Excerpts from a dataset
+ + + +

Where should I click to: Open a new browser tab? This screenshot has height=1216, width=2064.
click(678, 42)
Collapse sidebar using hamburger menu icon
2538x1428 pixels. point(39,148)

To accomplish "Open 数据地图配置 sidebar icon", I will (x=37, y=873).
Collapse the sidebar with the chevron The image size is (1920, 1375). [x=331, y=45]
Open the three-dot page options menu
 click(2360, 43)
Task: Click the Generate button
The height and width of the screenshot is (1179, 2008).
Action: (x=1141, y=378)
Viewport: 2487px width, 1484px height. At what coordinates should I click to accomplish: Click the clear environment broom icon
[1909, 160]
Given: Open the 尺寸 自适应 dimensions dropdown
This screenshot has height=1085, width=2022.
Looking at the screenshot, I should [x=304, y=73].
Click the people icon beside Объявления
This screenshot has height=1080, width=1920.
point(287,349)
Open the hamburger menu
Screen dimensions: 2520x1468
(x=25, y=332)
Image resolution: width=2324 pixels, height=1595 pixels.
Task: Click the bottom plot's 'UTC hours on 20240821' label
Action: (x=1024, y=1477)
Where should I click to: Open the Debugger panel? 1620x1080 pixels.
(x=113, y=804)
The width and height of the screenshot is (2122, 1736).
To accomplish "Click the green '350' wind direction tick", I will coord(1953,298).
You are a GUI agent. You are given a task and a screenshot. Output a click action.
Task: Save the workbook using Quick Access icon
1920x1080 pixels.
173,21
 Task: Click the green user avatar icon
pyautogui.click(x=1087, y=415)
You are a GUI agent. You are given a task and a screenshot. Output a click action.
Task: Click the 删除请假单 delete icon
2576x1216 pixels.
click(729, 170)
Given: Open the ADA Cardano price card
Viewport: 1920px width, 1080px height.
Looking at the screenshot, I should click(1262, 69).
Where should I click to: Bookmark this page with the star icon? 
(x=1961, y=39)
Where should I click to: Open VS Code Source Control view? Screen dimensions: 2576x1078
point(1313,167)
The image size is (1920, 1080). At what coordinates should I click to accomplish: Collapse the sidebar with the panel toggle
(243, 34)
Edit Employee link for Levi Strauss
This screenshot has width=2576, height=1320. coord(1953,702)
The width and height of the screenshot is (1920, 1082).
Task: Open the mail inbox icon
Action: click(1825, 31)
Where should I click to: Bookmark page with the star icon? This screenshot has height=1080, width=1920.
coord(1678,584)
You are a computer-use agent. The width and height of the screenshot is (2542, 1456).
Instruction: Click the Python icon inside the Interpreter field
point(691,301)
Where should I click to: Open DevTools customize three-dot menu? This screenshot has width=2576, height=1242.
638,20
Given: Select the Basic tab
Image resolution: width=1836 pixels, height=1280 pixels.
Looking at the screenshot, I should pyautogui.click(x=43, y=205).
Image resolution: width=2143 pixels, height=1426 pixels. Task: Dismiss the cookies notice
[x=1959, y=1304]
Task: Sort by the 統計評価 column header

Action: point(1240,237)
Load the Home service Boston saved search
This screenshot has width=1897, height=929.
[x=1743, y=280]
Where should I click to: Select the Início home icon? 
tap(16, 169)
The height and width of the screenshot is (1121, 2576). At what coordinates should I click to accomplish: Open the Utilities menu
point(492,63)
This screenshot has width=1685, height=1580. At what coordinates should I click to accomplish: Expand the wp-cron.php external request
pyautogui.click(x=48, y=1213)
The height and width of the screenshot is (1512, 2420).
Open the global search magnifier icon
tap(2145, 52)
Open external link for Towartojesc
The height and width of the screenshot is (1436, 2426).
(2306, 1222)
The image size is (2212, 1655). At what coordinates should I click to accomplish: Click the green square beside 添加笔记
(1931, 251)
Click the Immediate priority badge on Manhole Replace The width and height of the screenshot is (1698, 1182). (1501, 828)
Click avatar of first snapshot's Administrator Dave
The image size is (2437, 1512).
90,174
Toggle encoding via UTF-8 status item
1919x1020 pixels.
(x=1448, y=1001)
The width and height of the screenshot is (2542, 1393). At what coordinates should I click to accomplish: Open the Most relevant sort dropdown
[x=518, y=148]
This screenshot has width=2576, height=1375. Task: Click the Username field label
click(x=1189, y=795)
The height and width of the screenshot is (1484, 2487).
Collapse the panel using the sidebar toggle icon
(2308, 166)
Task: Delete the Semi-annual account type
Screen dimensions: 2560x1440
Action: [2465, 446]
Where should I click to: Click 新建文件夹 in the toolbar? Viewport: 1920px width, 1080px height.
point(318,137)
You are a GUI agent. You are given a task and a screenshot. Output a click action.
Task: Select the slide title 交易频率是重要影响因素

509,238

+ + + +

**Your task**
Produce a word-for-word copy of all the entries above.

**Reply**
Where should I click to: Open a new browser tab? This screenshot has height=1216, width=2064.
click(678, 42)
Collapse sidebar using hamburger menu icon
2538x1428 pixels. point(39,148)

To accomplish "Open 数据地图配置 sidebar icon", I will (x=37, y=873).
Collapse the sidebar with the chevron The image size is (1920, 1375). [x=331, y=45]
Open the three-dot page options menu
 click(2360, 43)
Task: Click the Generate button
The height and width of the screenshot is (1179, 2008).
Action: (x=1141, y=378)
Viewport: 2487px width, 1484px height. At what coordinates should I click to accomplish: Click the clear environment broom icon
[1909, 160]
Given: Open the 尺寸 自适应 dimensions dropdown
This screenshot has height=1085, width=2022.
Looking at the screenshot, I should [x=304, y=73].
Click the people icon beside Объявления
This screenshot has height=1080, width=1920.
point(287,349)
Open the hamburger menu
Screen dimensions: 2520x1468
(x=25, y=332)
Image resolution: width=2324 pixels, height=1595 pixels.
Task: Click the bottom plot's 'UTC hours on 20240821' label
Action: (x=1024, y=1477)
Where should I click to: Open the Debugger panel? 1620x1080 pixels.
(x=113, y=804)
The width and height of the screenshot is (2122, 1736).
To accomplish "Click the green '350' wind direction tick", I will coord(1953,298).
You are a GUI agent. You are given a task and a screenshot. Output a click action.
Task: Save the workbook using Quick Access icon
1920x1080 pixels.
173,21
 Task: Click the green user avatar icon
pyautogui.click(x=1087, y=415)
You are a GUI agent. You are given a task and a screenshot. Output a click action.
Task: Click the 删除请假单 delete icon
2576x1216 pixels.
click(729, 170)
Given: Open the ADA Cardano price card
Viewport: 1920px width, 1080px height.
Looking at the screenshot, I should click(1262, 69).
Where should I click to: Bookmark this page with the star icon? 
(x=1961, y=39)
Where should I click to: Open VS Code Source Control view? Screen dimensions: 2576x1078
point(1313,167)
The image size is (1920, 1080). At what coordinates should I click to accomplish: Collapse the sidebar with the panel toggle
(243, 34)
Edit Employee link for Levi Strauss
This screenshot has width=2576, height=1320. coord(1953,702)
The width and height of the screenshot is (1920, 1082).
Task: Open the mail inbox icon
Action: click(1825, 31)
Where should I click to: Bookmark page with the star icon? This screenshot has height=1080, width=1920.
coord(1678,584)
You are a computer-use agent. The width and height of the screenshot is (2542, 1456).
Instruction: Click the Python icon inside the Interpreter field
point(691,301)
Where should I click to: Open DevTools customize three-dot menu? This screenshot has width=2576, height=1242.
638,20
Given: Select the Basic tab
Image resolution: width=1836 pixels, height=1280 pixels.
Looking at the screenshot, I should pyautogui.click(x=43, y=205).
Image resolution: width=2143 pixels, height=1426 pixels. Task: Dismiss the cookies notice
[x=1959, y=1304]
Task: Sort by the 統計評価 column header

Action: point(1240,237)
Load the Home service Boston saved search
This screenshot has width=1897, height=929.
[x=1743, y=280]
Where should I click to: Select the Início home icon? 
tap(16, 169)
The height and width of the screenshot is (1121, 2576). At what coordinates should I click to accomplish: Open the Utilities menu
point(492,63)
This screenshot has width=1685, height=1580. At what coordinates should I click to accomplish: Expand the wp-cron.php external request
pyautogui.click(x=48, y=1213)
The height and width of the screenshot is (1512, 2420).
Open the global search magnifier icon
tap(2145, 52)
Open external link for Towartojesc
The height and width of the screenshot is (1436, 2426).
(2306, 1222)
The image size is (2212, 1655). At what coordinates should I click to accomplish: Click the green square beside 添加笔记
(1931, 251)
Click the Immediate priority badge on Manhole Replace The width and height of the screenshot is (1698, 1182). (1501, 828)
Click avatar of first snapshot's Administrator Dave
The image size is (2437, 1512).
90,174
Toggle encoding via UTF-8 status item
1919x1020 pixels.
(x=1448, y=1001)
The width and height of the screenshot is (2542, 1393). At what coordinates should I click to accomplish: Open the Most relevant sort dropdown
[x=518, y=148]
This screenshot has width=2576, height=1375. Task: Click the Username field label
click(x=1189, y=795)
The height and width of the screenshot is (1484, 2487).
Collapse the panel using the sidebar toggle icon
(2308, 166)
Task: Delete the Semi-annual account type
Screen dimensions: 2560x1440
Action: [2465, 446]
Where should I click to: Click 新建文件夹 in the toolbar? Viewport: 1920px width, 1080px height.
point(318,137)
You are a GUI agent. You are given a task and a screenshot. Output a click action.
Task: Select the slide title 交易频率是重要影响因素

509,238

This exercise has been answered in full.